» **Supplied information**
>> BEGIN
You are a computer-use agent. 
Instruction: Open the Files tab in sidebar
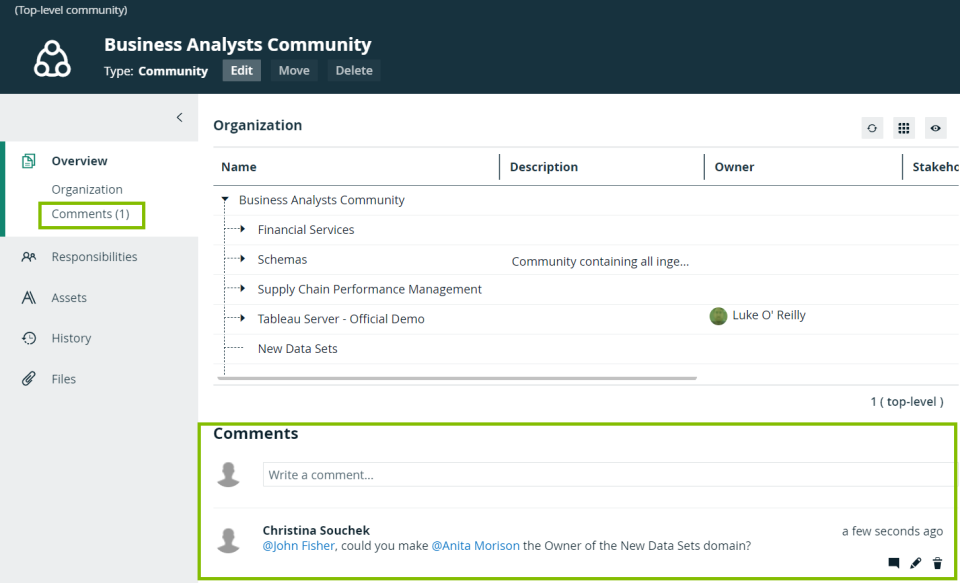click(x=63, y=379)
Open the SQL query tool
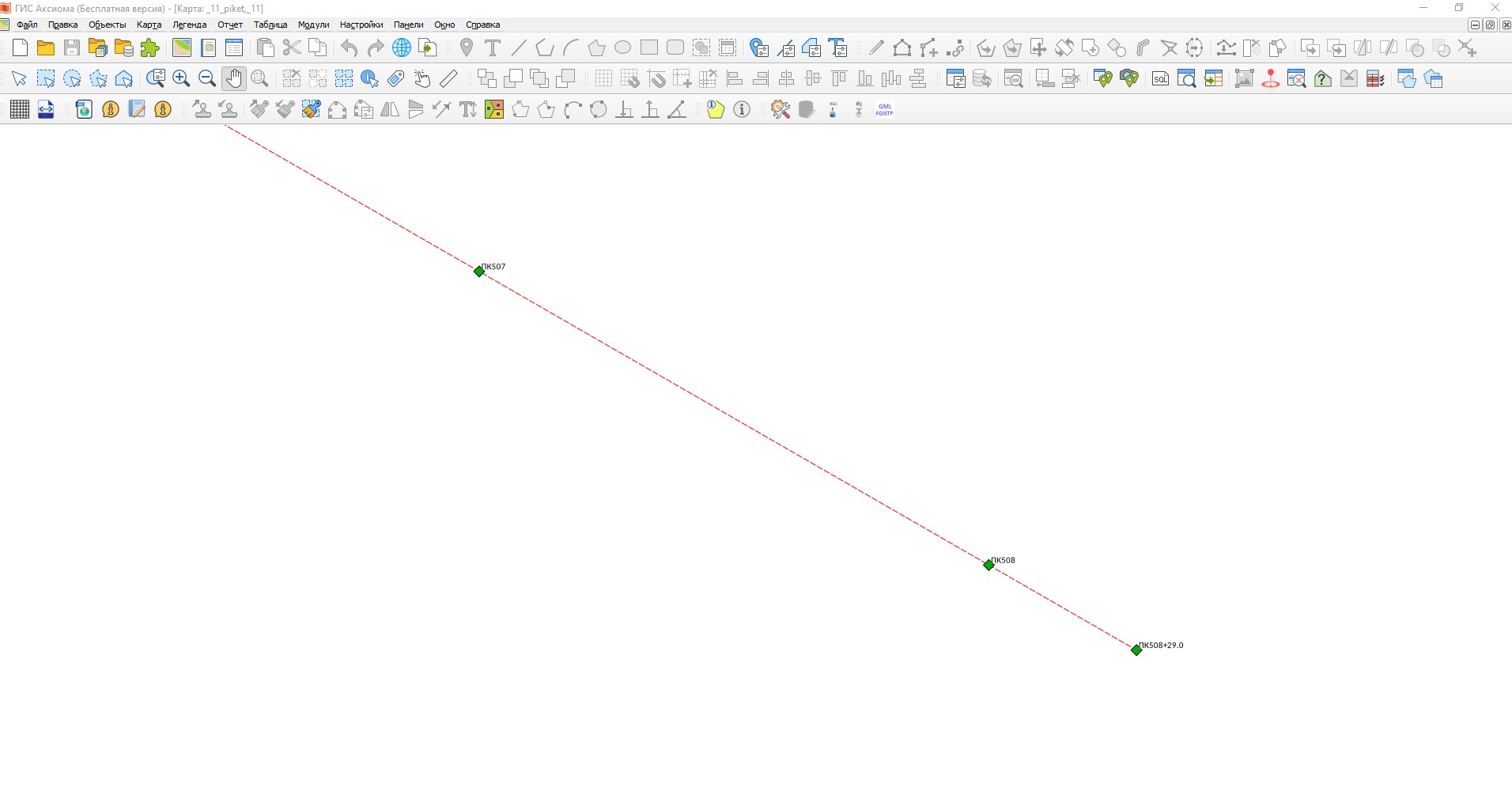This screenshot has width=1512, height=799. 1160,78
>> END
>> BEGIN
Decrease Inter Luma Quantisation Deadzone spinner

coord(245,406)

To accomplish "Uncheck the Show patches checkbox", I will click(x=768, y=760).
>> END
Rewrite the entries starting at the line that contains "You are a computer-use agent." and ending at the line that contains "This screenshot has", changing "sidebar" to "side panel" and leaving everything else unchanged. Leave the pictures out of your answer.

» **Written solution**
You are a computer-use agent. 
Instruction: Open the Files tab in side panel
click(x=63, y=379)
Open the SQL query tool
This screenshot has width=1512, height=799. 1160,78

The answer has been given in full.